Scorsese on Scorsese Page 202-203, 1996 Edition, unintentionally Foreshadowing The Wolf of Wall Street.

"[I] grew up near the Bowery, seeing the homeless and the drunks at close quarters, and finding them quite scary. There was always a problem for me with the doctrine of Christianity about love and compassion, and then being told by my family not to go near some of these people because they'll kill you. It was pretty dangerous, and even when some of them sobered up for a while, they'd go back to drinking. But there is a tendency in our society, which got worse during the 80s and 90s, to push aside any suffering and pretend it doesn't affect us. We should just be free to accumulate more and more, and become even richer."
Scorsese on Scorsese Page 231.

"If you look at the films made between Raoul Walsh's Regeneration in 1915, Me and My Gal (1932) and Sergeant Madden (1939), the recent immigrants are always Irish...And, in fact, the representation of the Italian-American experience in movies is actually quite recent. I remember when I showed some of Mean Streets in he late 60s to my old teacher at NYU...his response was: who are these people? and who would want to see this kind of thing?"
Scorsese on Scorsese Page 266.

I wanted to do a valentine to Hollywood.But update it, update it to the point where you have the look and feel of an old Hollywood film that grows in time, and each time, each date, it would look like a film of that period. It would look like a film of 1947, then it would look like a film of 1950. This was done through sets, costumes, hair and makeup. Everything was exaggerated. Shoulder pads were an inch biiger inside, and the ties were made even wider. Giorgio Armani said that he studied the costumes and decided to make clothes, "like New York, New York."
Martin Scorsese: A Journey, Page 102-103

Do one for them; do one for you. If you can still do projects for yourself, you can keep your soul.
Martin Scorsese: A Journey

I've always loved history. I love looking at paintings, and I love going to the San Clemente Church in Rome, where you can see seven or eight levels of different churches all built on top of each other, with the temple of Mithras down at the bottom. In a way, I think cinema is like this: different levels get added, without most people knowing or caring about what came earlier. But we want to be able to dig down and tell the story for those who want to know it.
Scorsese on Scorsese, Page 270.

There is only one Spielberg, only one Lucas, and I think what happened there is that they all ran to that group. It's not the film-maker's fault. It's those who want to cash in on that and use that as a gauge on what should be a success in Hollywood.
A Decade Under the Influence.

"One thing I'm going to tell you right off the bat: if you're looking to get into filmmaking as a career, then this's not for you."
MasterClass: Martin Scorsese, opening line.

On other film-makers

"I'm torn between admiring things done in one shot, like Max Ophuls and Renoir or Mizoguchi on the one hand, and the cutting of Eisenstein or Hitchcock on the other, which I probably love even more."

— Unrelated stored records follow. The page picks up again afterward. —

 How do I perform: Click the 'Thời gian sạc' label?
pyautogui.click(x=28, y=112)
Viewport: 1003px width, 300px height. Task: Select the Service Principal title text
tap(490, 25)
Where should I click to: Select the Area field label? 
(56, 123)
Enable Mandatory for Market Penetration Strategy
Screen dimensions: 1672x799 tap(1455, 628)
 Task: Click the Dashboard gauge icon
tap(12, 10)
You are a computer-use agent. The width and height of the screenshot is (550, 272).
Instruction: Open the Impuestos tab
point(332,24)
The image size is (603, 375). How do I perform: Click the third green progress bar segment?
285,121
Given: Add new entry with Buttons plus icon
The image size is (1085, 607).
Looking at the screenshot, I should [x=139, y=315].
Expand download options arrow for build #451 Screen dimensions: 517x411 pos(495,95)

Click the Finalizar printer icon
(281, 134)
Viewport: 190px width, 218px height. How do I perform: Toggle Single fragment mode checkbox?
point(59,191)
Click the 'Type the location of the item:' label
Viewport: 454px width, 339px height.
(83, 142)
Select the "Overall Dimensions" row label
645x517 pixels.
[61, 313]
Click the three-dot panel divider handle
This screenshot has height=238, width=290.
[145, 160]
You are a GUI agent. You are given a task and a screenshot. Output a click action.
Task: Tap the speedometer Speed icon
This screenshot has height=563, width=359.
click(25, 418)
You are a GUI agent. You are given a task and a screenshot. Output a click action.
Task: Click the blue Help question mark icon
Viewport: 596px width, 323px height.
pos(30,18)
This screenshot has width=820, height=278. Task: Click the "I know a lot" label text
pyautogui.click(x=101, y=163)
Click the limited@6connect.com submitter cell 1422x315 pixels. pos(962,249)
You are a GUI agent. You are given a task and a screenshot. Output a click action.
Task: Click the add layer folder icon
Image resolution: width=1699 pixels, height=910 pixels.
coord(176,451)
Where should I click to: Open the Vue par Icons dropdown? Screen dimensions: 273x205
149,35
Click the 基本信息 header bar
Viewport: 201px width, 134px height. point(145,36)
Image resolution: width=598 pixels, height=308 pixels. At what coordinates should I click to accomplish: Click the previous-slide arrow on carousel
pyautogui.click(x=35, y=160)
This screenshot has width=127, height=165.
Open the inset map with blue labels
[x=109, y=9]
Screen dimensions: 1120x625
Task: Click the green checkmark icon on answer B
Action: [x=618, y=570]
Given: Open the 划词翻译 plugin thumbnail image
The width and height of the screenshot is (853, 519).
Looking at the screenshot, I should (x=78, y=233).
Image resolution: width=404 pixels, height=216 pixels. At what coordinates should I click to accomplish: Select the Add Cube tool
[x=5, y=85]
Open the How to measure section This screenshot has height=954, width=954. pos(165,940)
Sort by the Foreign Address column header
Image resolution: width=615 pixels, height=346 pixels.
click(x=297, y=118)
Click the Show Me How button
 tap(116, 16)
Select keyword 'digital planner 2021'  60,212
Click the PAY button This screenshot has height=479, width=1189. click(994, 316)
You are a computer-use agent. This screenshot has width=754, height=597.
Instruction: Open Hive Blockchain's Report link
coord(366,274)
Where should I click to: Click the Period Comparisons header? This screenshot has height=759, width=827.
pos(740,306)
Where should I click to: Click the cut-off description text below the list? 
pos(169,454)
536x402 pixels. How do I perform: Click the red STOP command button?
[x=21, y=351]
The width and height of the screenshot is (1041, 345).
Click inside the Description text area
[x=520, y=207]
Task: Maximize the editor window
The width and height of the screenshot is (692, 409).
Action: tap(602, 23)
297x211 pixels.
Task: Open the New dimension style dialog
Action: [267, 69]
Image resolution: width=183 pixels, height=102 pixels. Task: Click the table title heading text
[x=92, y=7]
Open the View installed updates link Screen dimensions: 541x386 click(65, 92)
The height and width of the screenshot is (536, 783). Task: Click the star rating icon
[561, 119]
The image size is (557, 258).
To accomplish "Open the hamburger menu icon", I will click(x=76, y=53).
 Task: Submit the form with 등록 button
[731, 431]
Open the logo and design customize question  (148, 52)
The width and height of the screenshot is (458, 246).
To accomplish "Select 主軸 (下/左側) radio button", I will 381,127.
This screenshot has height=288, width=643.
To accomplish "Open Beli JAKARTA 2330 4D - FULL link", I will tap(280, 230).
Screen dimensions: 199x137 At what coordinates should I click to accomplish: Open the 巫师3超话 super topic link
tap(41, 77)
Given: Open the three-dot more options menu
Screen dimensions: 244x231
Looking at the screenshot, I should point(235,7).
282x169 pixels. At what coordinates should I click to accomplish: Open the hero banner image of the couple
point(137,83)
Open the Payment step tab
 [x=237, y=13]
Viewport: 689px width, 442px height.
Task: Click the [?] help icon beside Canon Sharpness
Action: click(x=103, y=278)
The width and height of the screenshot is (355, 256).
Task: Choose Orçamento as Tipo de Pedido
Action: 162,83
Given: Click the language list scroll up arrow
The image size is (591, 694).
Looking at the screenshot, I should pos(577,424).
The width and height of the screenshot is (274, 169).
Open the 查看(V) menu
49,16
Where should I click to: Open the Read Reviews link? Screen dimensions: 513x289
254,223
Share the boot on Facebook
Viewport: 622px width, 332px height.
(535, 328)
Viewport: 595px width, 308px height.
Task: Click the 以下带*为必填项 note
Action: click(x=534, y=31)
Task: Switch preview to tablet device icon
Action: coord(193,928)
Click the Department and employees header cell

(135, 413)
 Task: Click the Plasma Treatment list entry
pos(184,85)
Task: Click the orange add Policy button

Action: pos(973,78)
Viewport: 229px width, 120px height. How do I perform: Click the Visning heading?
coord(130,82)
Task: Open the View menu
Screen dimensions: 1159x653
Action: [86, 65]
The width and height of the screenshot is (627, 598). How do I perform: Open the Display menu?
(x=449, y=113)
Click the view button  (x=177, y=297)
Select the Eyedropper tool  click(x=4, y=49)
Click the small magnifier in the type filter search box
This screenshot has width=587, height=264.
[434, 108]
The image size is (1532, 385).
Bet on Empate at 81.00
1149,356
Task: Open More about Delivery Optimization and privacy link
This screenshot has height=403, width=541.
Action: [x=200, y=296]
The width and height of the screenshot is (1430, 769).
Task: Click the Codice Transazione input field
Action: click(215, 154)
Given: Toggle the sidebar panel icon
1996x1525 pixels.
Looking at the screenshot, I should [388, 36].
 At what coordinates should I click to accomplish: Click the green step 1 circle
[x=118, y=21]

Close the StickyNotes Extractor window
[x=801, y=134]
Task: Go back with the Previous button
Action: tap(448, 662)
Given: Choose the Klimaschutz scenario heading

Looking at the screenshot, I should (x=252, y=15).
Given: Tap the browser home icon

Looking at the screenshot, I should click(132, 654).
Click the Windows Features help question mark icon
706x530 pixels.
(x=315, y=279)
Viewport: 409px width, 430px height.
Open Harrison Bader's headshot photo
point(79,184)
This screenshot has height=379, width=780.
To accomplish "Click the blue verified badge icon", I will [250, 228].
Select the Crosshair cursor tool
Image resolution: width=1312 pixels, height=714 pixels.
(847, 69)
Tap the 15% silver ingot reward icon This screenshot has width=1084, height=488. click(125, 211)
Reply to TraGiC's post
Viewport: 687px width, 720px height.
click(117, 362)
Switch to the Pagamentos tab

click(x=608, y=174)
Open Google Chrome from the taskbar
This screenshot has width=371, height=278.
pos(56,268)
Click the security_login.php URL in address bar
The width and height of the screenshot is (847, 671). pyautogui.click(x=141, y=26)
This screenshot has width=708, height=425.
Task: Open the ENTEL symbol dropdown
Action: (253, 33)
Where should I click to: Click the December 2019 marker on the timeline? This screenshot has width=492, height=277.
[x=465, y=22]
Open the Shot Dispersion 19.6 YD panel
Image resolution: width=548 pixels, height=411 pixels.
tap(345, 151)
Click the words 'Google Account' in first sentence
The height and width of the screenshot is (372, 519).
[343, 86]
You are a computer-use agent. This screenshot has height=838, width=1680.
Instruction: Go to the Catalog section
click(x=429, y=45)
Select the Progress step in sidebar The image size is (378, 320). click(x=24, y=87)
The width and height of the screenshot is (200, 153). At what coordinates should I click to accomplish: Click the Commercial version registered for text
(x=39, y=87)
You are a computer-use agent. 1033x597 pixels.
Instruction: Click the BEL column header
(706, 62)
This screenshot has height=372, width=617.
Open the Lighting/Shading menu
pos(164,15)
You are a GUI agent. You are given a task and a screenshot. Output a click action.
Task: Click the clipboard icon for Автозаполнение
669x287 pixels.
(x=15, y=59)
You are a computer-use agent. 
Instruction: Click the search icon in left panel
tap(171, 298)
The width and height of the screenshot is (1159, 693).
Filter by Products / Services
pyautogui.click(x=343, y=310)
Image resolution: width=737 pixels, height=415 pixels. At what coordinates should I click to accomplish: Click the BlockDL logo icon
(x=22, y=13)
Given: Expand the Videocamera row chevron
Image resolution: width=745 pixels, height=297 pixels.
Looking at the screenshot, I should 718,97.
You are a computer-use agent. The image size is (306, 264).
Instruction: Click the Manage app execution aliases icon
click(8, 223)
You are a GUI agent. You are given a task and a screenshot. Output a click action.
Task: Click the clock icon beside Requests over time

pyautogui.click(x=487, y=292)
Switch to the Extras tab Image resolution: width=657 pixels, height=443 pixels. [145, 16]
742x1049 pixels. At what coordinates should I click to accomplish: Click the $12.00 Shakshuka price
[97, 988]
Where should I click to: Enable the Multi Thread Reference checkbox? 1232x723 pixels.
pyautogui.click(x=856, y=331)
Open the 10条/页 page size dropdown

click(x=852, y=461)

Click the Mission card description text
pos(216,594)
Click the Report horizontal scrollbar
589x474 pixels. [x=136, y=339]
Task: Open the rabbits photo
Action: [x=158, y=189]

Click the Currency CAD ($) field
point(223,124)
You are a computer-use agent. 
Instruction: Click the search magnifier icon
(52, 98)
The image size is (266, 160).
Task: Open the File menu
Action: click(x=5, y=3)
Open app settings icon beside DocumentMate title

American, British and Italian cinema were the three vital influences on my first fifteen years or so of seeing films.

"I like October a great deal and I run it often. Leaving aside the propaganda elements, I just love Eisenstein's framing and the whole structure of the film. By comparison, I haven't been as influenced by the seamless kind of film-making of Ford or Hawks or Wyler, but I see in those films more the relationship of the actors as a family. So, for instance, the scene with my mother and Joe Pesci and Bob De Niro and Ray Liotta in Goodfellas comes right out of Hawks or Ford. It's not just a matter of shooting it in the same way, you have to feel it as a gathering, with the warmth of the personalities and relationships, all around the table."
Scorsese on Scorsese Page 218.

"I went with a friend of mine...to see The Apu Trilogy one day at the Carnegie Hall Cinema...Ray holds his images, but he also does some editing that's very powerful, like when the father dies in Aparijito, his head hits the stone and he birds fly; and there are moments like that throughout his movies. But above all it was just being with the people in these films that was great."
Scorsese on Scorsese, Page 220, on Satyajit Ray

"Accattone and Before the Revolution were the two new Italian films that I saw in the mid-60s at the New York Film Fesival which really hit me and pushed me into my own film-making...I understood these people [in Accattone], because they were like those I grew up with. Stealing the gold chain from the child's neck was totally understandable to me, as was the pimp cursed and reviled like Chris. And seeing Before the Revolution about twenty times fed into the making of my own film...These films, however different from each other, were so exciting at the time."
Scorsese on Scorsese, Page 247.

Roger Ebert: Do you think as people grow older, they grow more socially conservative?
Martin Scorsese: "Not the old people I'm thinking of, the old directors like Sam Fuller or Michael Powell. They speak exactly what's on their mind, as if they're aware that they don't have any time to waste."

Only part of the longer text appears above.